I think predicting the length and scale of projects likely depends on who you work for and what products they want. I might be biased because I've spent most of my professional life working for a large-ish business where products in general end up being reused a lot by other internal products and all have an active life of at least 3 to 5 years, during which different developers will 'own' them. In this case, you can understand how planning ahead might be necessary. I'm currently supporting an application that's 14 years old and small leaks like that end up hurting a whole lot.
Then I guess I'm not as strict for home projects where I'll be the sole owner and developer, but that's the opposite end of the spectrum.
The interesting and frustrating thing about building software is that the answer to most questions is "it depends". What you're describing may be appropriate in your case. In the case of most of the projects I've been involved with adding any significant extra abstraction on top of reasonable use of an ORM would be overkill in most places.
If you need a special data store for testing, just point the ORM at a test database. You don't need a half-assed database simulator when you can have as many real databases as you need.
I do think this is overkill for smaller projects as you're just adding another layer of indirection. In most projects, I think it's best to start out by keeping things simple, and refactor towards these additional abstractions as the need grows.
One thing I've always found when using an ORM, (especially in web projects although really in anything with a user interface) is that the abstraction is always leaky, especially as you start to optimize for performance.
You might start out with a simple query for Books, but then realize for this specific page, you're only rendering Book.name and Book.price, so you should limit your query to those fields. Or you realize that for another page you should be eager loading Book.authors and lazy loading something else.

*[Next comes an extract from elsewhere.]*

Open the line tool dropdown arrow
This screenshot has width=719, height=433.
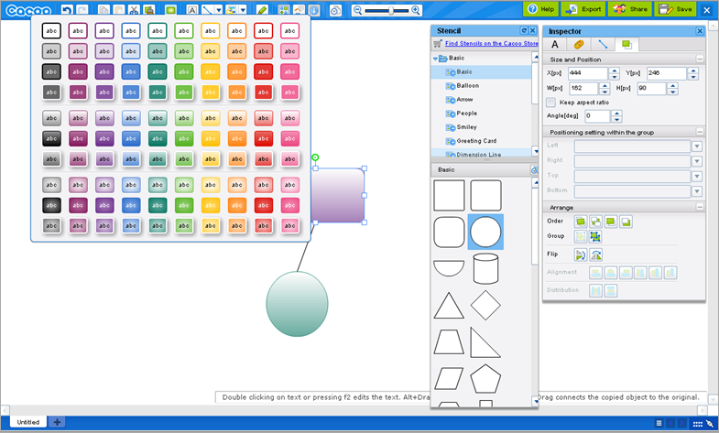pos(218,9)
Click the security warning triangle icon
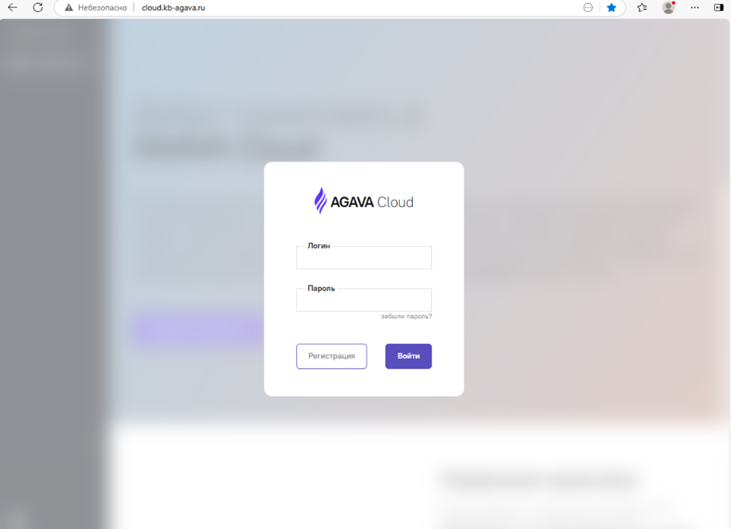This screenshot has width=731, height=529. pyautogui.click(x=69, y=7)
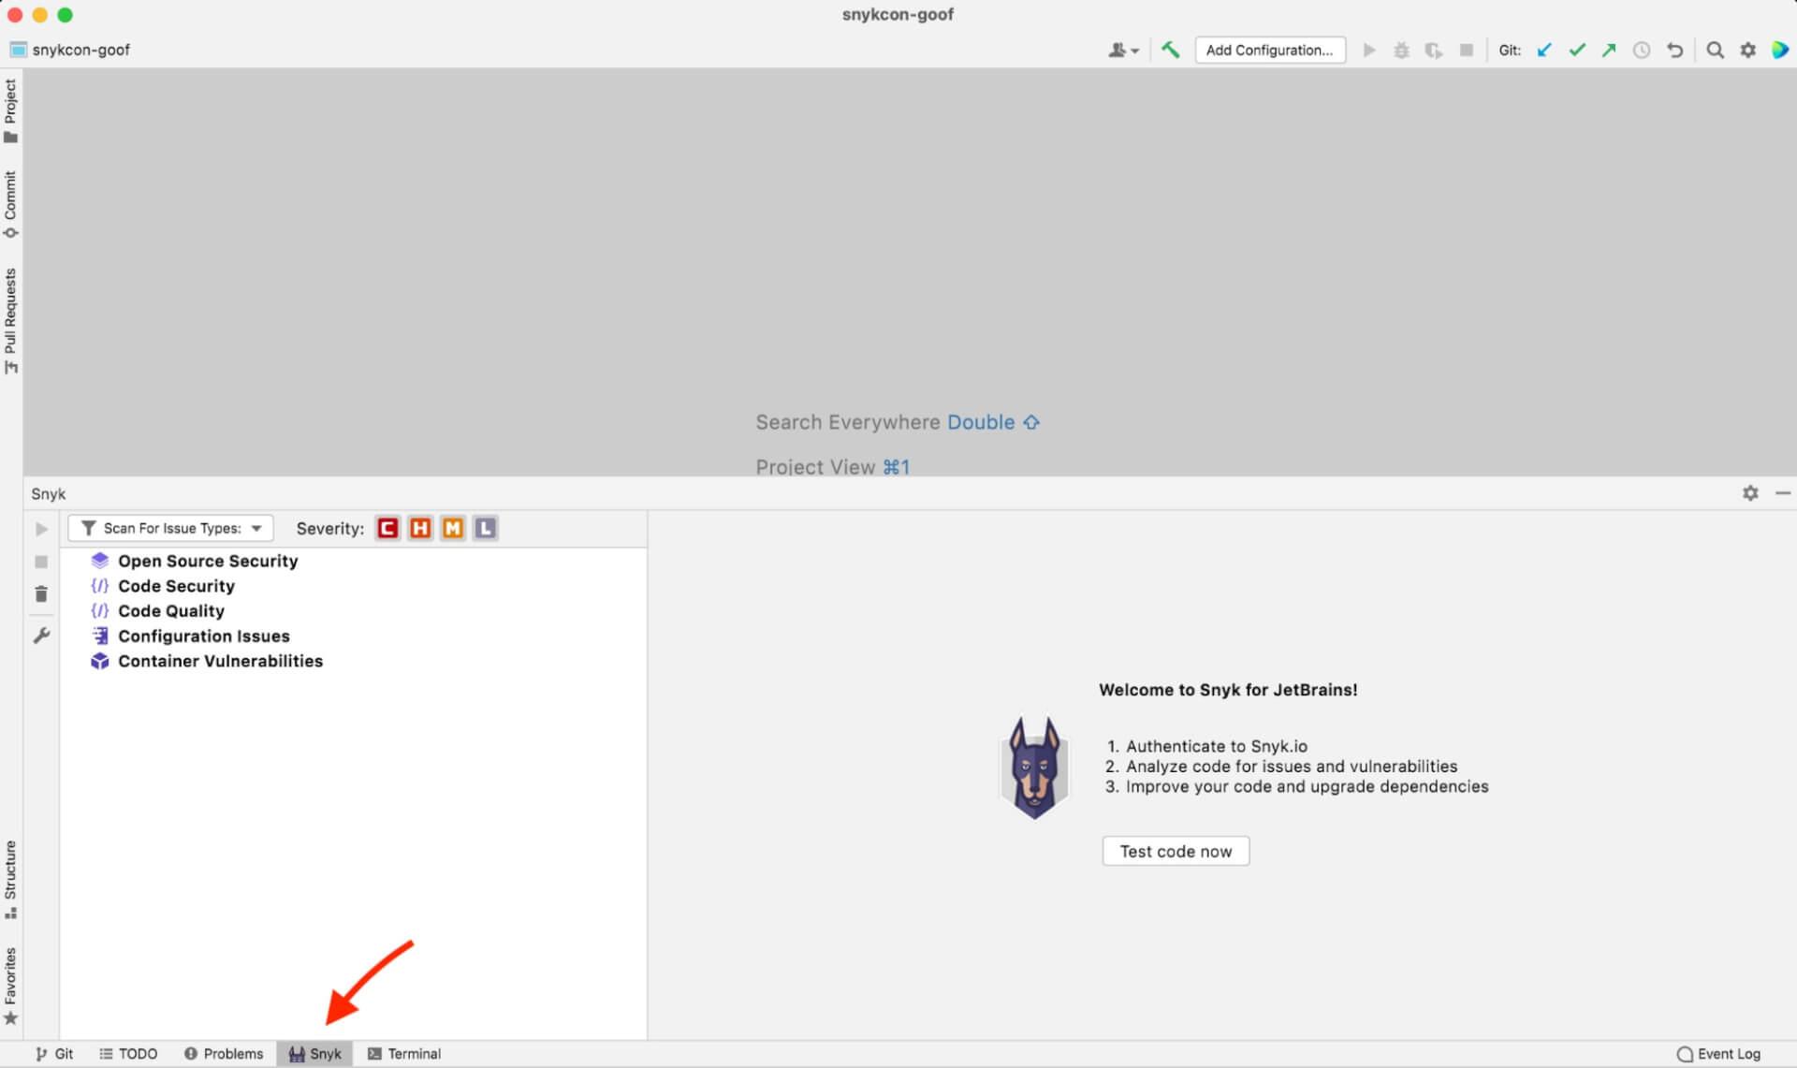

If you don't pay attention to the fact that your data is ultimately backed by the database you could end up doing things that cause your ORM to issue more queries or request more data than is really necessary. But once you do start paying attention and customizing/optimizing those queries, your queries can end up very specific to the page that they're being rendered on.
User.find_by_email(email)
I've started writing these types of functions manually now and it makes EVERYTHING so much simpler.
I never thought I'd say it...but...thank you rails.
But it successfully removes the reason that becomes painful and leaky, e.g., queries. The function names are short and readable, and the execution of the query is in the ORM where it belongs.
controller->facade-layer(can handle transactions via annotations)->business objects->dao OR controller->business objects->dao
Yay Programming Blogging
:/
Of course not. And it's not about abstractions, middle-ware, etc. Everything is a tool. If you need to abstract, you abstract. If you have experience, you realize that the client is not aware of what he will want in the future. That he will want triple sorts, grouping by, etc.
I recommend to the writer of the article to memorize the Tao of Programming. Only Tao is perfect. Yeah, you can claim your tool is perfect, that is magic, it's not, ask the guy that has to maintain the thing.
Quote from Tao of Programming: 'There once was a master programmer who wrote unstructured programs. A novice programmer, seeking to imitate him, also began to write unstructured programs. When the novice asked the master to evaluate his progress, the master criticized him for writing unstructured programs, saying, ``What is appropriate for the master is not appropriate for the novice. You must understand the Tao before transcending structure.'
Why is the idea that you shouldn't duplicate code novel enough to make it to the front page of HN?